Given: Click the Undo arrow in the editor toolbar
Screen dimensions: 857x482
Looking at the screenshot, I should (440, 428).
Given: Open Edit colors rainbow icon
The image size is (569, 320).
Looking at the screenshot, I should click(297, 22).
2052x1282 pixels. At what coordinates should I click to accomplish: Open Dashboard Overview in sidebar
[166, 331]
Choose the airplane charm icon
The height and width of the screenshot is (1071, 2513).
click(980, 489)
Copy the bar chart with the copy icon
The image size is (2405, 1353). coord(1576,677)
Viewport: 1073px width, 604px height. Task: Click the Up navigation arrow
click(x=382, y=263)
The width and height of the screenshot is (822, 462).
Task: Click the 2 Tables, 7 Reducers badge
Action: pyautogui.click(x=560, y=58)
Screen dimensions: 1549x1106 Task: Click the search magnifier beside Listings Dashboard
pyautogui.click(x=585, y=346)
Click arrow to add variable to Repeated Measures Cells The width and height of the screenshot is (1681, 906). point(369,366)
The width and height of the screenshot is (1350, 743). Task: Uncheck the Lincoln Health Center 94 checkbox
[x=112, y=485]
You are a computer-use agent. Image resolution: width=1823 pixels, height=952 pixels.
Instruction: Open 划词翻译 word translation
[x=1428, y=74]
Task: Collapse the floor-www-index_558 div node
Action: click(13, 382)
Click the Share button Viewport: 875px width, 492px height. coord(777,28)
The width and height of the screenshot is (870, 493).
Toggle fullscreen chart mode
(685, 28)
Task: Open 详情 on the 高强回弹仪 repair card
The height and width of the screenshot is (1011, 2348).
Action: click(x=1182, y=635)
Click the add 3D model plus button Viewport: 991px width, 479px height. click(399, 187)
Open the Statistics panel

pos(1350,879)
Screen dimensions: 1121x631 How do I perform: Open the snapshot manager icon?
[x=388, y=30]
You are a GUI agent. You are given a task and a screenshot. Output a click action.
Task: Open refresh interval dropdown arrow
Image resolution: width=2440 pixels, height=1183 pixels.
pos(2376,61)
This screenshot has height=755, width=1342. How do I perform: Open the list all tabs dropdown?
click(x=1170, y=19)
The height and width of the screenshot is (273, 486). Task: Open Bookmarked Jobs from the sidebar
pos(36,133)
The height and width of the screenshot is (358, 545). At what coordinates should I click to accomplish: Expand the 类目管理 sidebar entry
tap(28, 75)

=-=-=

Task brief.
List each line of the records that holds the string "agent".

Written solution.
You are a computer-use agent. Image resolution: width=1823 pixels, height=952 pixels.
You are a GUI agent. You are given a task and a screenshot. Output a click action.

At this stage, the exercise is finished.